My only nit-pick is that in some cases the authors tried too hard to be beginner-friendly (is it really necessary to inform the reader that a variable is "a container that holds a piece of information that can change." In spite of this one complaint, the book is useful for beginners and experienced developers alike, has a lot of screen shots and code examples, and provides a broad scope of information.
- This is the ONLY book I've been able to find that covers all aspects of mobile development. That it covers HDML and voiceXML is quite nice. There are sections on migrating HDML to WML, and on designing mobile applications, also very helpful.
For my money, this is the WAP book to own. The cover certainly is goofy, though :-).
- A nice book, pretty thorough. Examples were consistent across sections, lots of images and code are helpful. Covers database access and ASP/Java through WAP. Probably the one to keep on the shelf if you are like me and are one of the few actually doing WAP development.

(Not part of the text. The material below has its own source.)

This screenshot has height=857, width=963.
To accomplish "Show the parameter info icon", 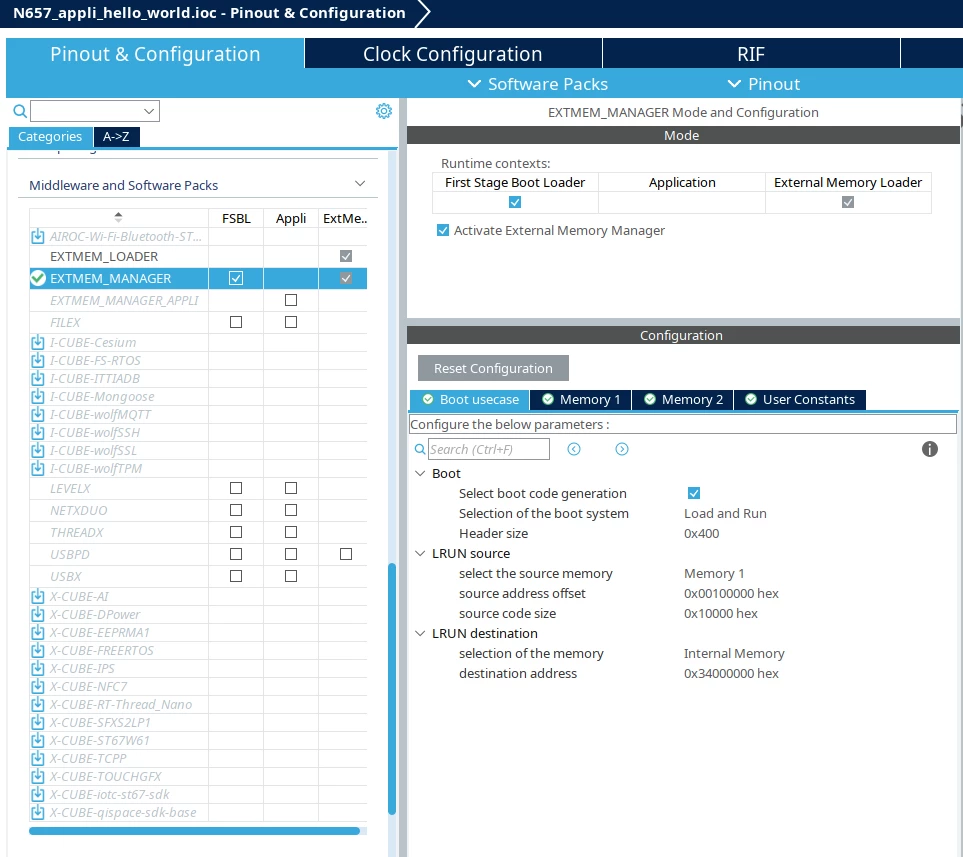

- Although I basically agree with the other review of this book, I wanted to point out that the index could use some work. For example, I wanted to find a particular WML tag in the index and couldn't find it. Finally, I noticed that there was an index entry called "WML elements" and the tag I needed was *subindexed* under that.
I think that each tag needs to have a separate entry if the index is going to be seriously useful. In a reference book like this one, it's important.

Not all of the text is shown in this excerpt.